--- Text block Enclosed Below ---

Chicago Tribune: William ‘Les’ Brown, 64 – founded group that aids homeless

April 15, 2005

By Carlos Sadovi, Staff Reporter

Growing up in a white middle-class home in rural Georgia, William “Les” Brown was taught by example not to turn his back on others.

His father, a banker, nearly took a beating in the 1940s when he committed the then-unpardonable sin of giving up his seat on a local bus to an African-American woman. His mother helped another black woman navigate the local social service agencies to get food when she became pregnant. Les Brown

“Our parents were unusual for people at that time; they were not prejudiced in any way,” said his sister, Claudia Lewis. “They both felt very strongly about fairness and they felt strongly about social justice. I think he absorbed that.”

Mr. Brown, 64, who founded and served as a longtime strategist for the Chicago Coalition for the Homeless, died Monday, April 11, at Rush North Shore Hospital in Skokie after a long battle with cancer.

He was known on the local music scene for his quick wit and his skill as a blues pianist.

Mr. Brown started the group in 1980 while serving as director of social work services for the Travelers and Immigrants Aid Society. He began to notice a surge in the number of homeless people at Union Station, said Ed Shurna, executive director of the Chicago Coalition for the Homeless.

Mr. Brown’s health problems – polio as a youngster and heart problems later – helped fuel his desire to aid others, Shurna said. In 1984, he was one of the first heart transplant recipients in Illinois.

“He had this understanding that you can’t blame people for the problems that they had,” said Shurna. “It was more than individual failures, it was a failure to deal with poor people and their need for housing. Before this, they were considered bums and winos. He was a caring guy who cared about the people on the fringes.”

--- End of Enclosed Text block ---
--- Provided information Enclosed Below ---

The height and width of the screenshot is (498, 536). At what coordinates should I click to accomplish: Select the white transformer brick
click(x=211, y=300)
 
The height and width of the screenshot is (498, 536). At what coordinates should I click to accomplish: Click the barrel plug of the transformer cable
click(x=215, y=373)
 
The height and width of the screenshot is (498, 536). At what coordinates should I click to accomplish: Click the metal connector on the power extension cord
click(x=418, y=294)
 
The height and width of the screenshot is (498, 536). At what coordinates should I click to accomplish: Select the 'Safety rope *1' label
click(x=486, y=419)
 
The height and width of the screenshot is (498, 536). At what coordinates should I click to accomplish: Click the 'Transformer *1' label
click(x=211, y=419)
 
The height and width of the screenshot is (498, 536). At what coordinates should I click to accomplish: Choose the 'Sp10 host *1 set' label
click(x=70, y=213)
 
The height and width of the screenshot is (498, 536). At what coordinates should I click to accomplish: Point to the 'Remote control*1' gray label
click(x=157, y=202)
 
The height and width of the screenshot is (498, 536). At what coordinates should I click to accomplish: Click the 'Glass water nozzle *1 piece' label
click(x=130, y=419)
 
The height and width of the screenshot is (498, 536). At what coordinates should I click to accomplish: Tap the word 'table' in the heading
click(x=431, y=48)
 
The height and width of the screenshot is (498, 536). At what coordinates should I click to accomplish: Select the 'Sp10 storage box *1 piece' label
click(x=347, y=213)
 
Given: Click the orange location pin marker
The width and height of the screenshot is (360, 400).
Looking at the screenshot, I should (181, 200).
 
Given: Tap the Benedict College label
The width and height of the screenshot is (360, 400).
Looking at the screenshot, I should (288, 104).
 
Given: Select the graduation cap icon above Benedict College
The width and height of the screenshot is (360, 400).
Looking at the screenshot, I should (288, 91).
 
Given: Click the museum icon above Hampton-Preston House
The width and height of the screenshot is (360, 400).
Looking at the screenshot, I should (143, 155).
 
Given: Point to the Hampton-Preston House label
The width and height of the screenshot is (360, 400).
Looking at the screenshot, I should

--- End of Enclosed Provided information ---

• **What is being asked**: In the obituary of William "Les" Brown, what did he notice at Union Station that led him to start the Chicago Coalition for the Homeless?

• **Response**: A surge in the number of homeless people.